Forecasting Basics (Baselines, Splits, and Error)

Module 5: Astrophysics & Machine Learning

This notebook teaches how to forecast a time series in a way that is useful for engineering.

What you’ll learn

  • How to do a clean train/test split for time series
  • Three forecasting baselines you should always try first:
    • Last value (persistence)
    • Rolling mean
    • Seasonal naive (repeat yesterday)
  • How to measure error (MAE / RMSE)
  • How to plot forecasts so they’re easy to interpret

Data

We use a toy “space environment” index (inspired by NOAA Kp / solar activity) so the notebook runs offline.

Code
import numpy as np
import pandas as pd
import matplotlib.pyplot as plt

plt.style.use("dark_background")
plt.rcParams.update(
    {
        "figure.dpi": 110,
        "axes.titlesize": 14,
        "axes.labelsize": 12,
        "xtick.labelsize": 10,
        "ytick.labelsize": 10,
        "legend.fontsize": 10,
    }
)

ACCENT = "#00d4ff"
DANGER = "#ff4d6d"
GOOD = "#7CFC00"

print("Environment ready.
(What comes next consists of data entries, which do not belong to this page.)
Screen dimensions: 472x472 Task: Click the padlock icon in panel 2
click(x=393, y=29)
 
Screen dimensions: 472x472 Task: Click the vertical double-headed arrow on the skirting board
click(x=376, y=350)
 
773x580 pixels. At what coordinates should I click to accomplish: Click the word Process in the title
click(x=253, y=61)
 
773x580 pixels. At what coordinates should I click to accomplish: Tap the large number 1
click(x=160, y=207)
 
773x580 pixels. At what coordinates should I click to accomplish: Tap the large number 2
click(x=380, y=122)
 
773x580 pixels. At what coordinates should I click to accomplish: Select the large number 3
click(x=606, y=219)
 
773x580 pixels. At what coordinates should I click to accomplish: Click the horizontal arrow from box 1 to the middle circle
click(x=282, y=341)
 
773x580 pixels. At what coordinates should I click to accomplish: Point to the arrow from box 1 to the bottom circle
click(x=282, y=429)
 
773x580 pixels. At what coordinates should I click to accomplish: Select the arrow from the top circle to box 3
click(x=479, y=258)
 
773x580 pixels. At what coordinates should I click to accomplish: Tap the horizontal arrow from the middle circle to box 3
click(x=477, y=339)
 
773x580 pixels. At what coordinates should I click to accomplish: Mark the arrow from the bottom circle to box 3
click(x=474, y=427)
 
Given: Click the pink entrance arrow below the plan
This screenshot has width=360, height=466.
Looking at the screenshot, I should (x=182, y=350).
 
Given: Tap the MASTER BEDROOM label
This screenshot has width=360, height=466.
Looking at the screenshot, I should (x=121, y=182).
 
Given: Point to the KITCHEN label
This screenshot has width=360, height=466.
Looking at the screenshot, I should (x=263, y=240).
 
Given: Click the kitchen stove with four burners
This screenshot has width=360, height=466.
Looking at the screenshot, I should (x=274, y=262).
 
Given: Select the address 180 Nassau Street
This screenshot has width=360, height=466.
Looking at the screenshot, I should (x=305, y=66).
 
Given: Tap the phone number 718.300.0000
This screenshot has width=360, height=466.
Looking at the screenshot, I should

We'll build and evaluate simple forecasts.")
Environment ready. We'll build and evaluate simple forecasts.

1) Create a toy “space environment index” time series

We’ll generate hourly samples for ~30 days.

We’ll include: - Daily seasonality (things that repeat each day) - Occasional storms (rare spikes) - Noise

This is not a real Kp dataset — it’s just shaped like the problems you’ll see.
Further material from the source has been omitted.